----- DATASET ENTRIES -----

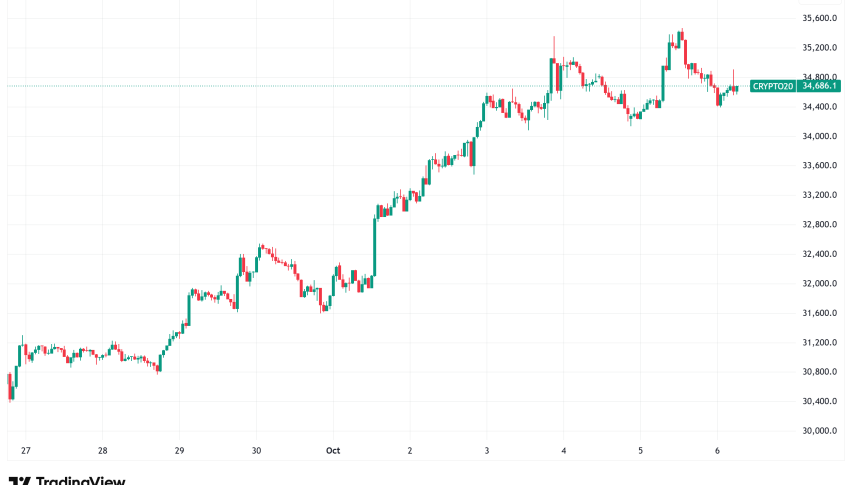Click the 28 date label on time axis

click(102, 451)
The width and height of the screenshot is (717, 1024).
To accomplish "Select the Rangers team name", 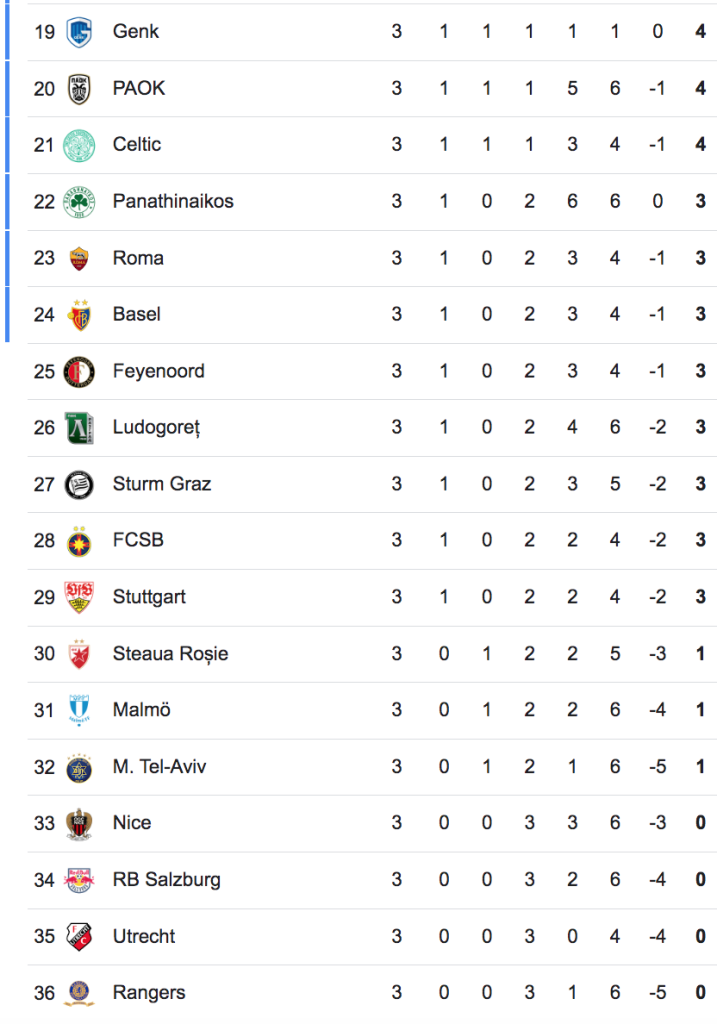I will pyautogui.click(x=149, y=993).
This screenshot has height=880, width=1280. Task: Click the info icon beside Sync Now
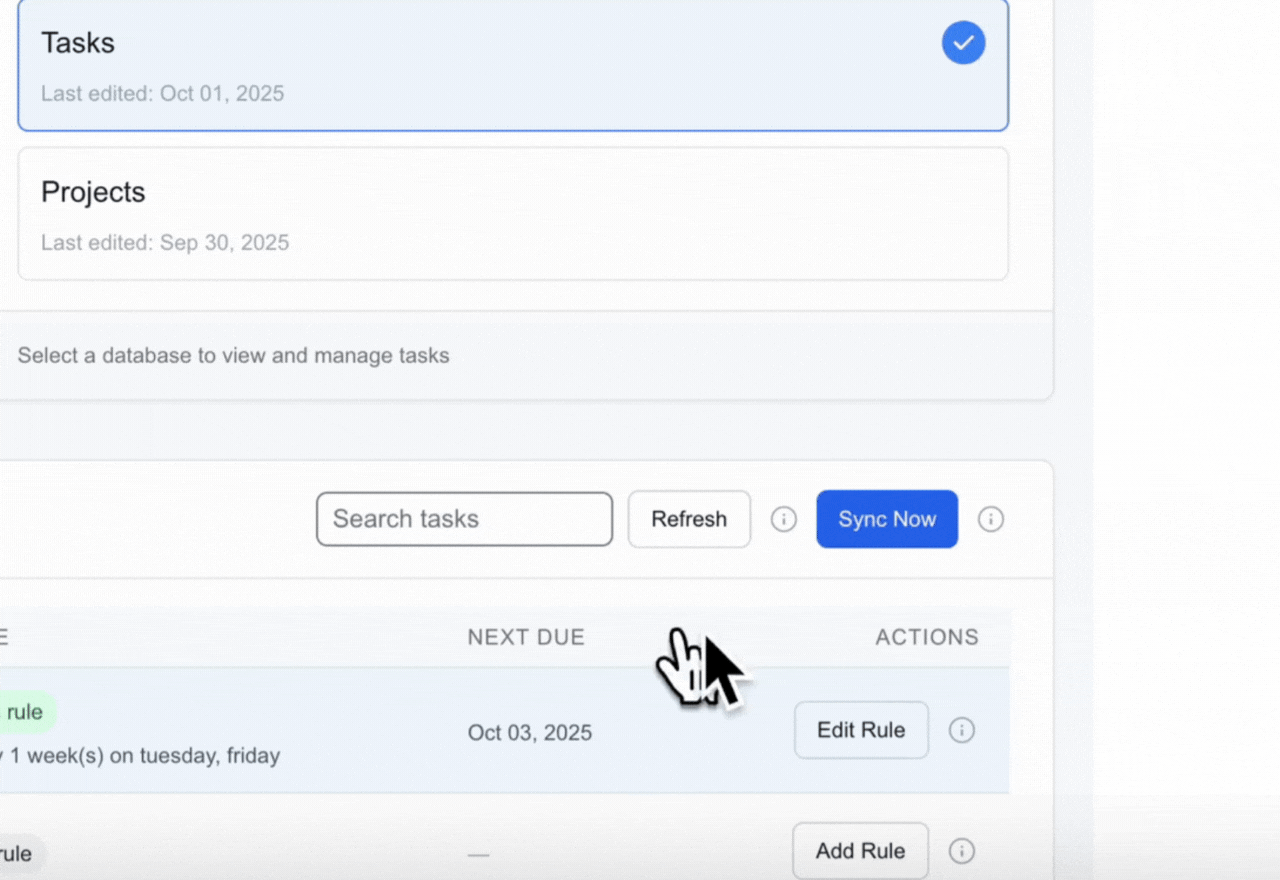(991, 519)
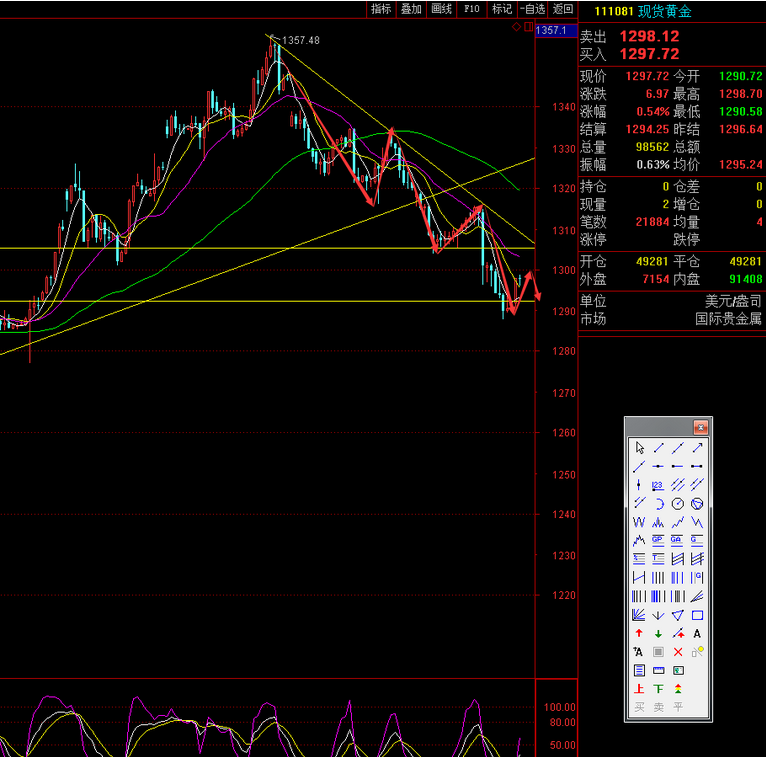This screenshot has width=766, height=757.
Task: Select the golden-section GP lines tool
Action: pyautogui.click(x=658, y=540)
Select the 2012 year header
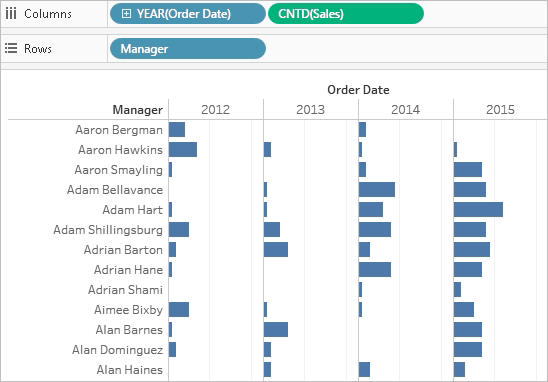 click(x=215, y=110)
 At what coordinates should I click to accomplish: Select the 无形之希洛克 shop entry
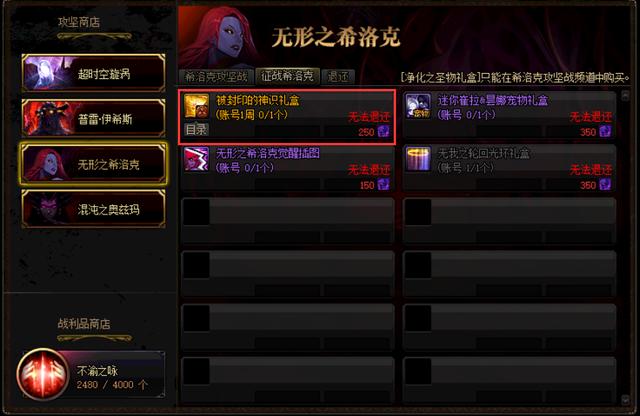(93, 164)
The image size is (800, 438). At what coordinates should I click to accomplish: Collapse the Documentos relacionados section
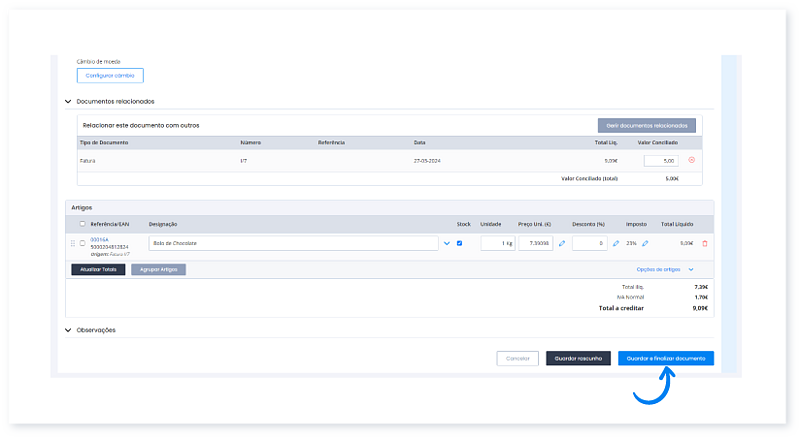(x=68, y=101)
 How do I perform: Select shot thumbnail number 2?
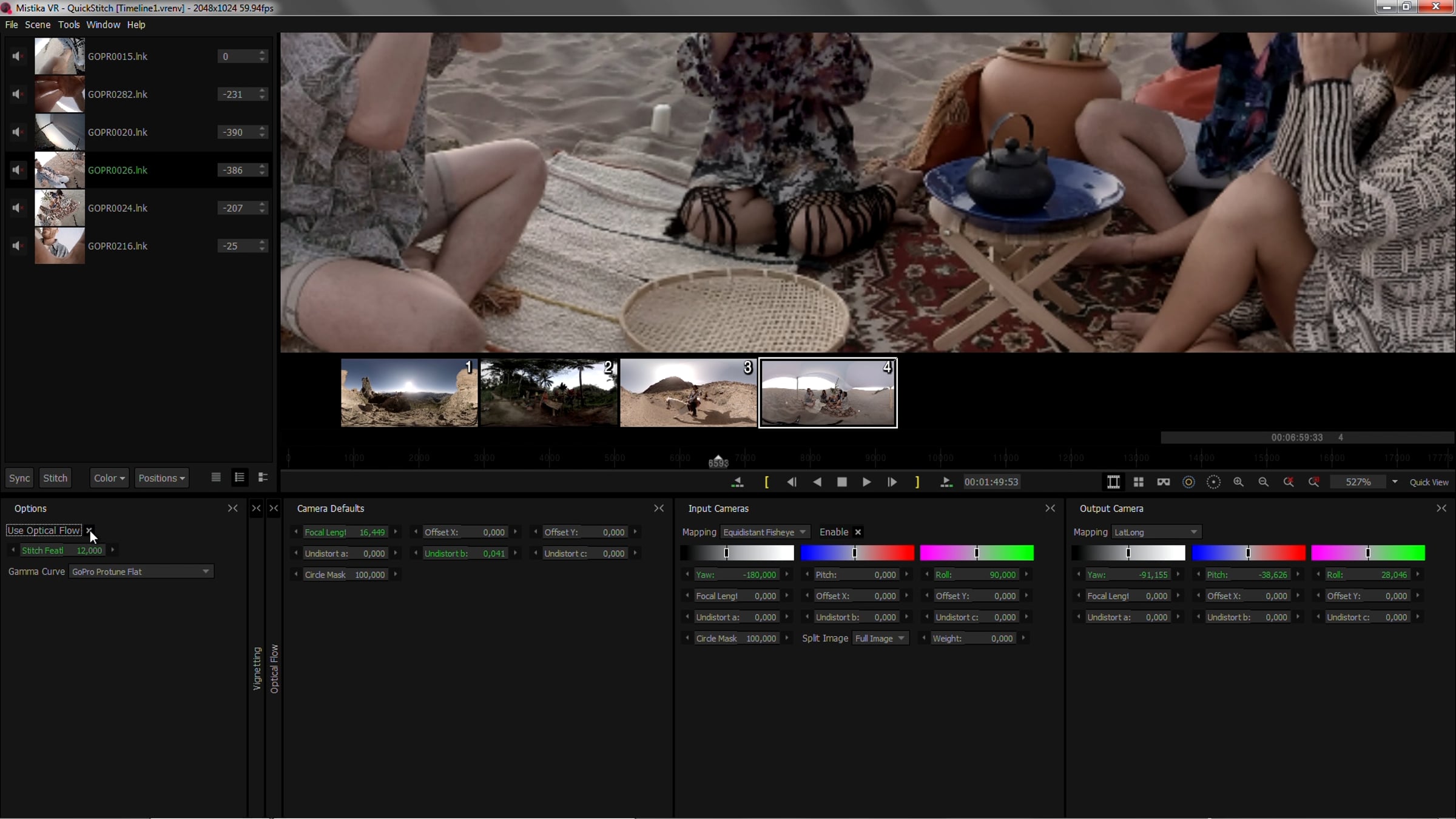549,393
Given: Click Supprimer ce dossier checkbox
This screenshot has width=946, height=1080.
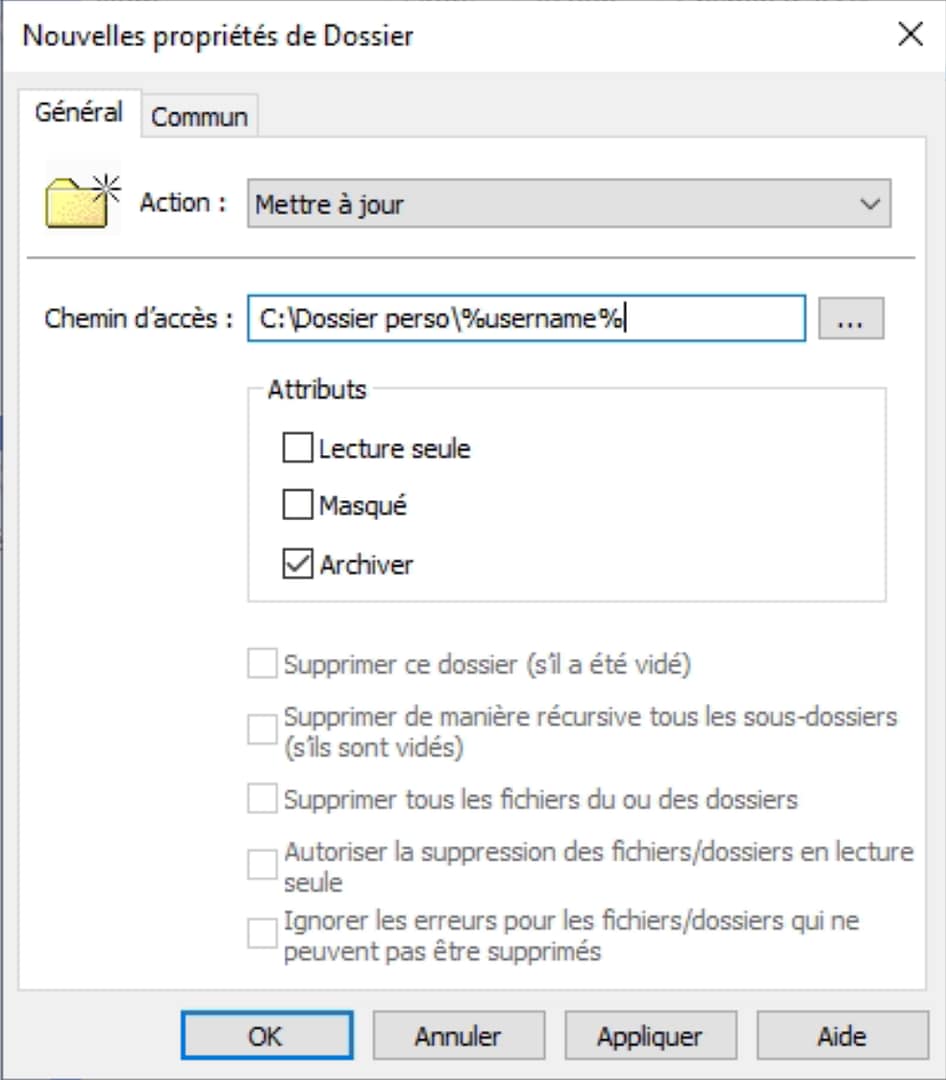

-----

PROBLEM TO WORK ON - Give again, unchanged, only the lines from the line containing "Given: Click Supprimer ce dossier checkbox" to the last line of the records above. Pictures do not belong in the copy.

EXERCISE SOLUTION -
Given: Click Supprimer ce dossier checkbox
This screenshot has width=946, height=1080.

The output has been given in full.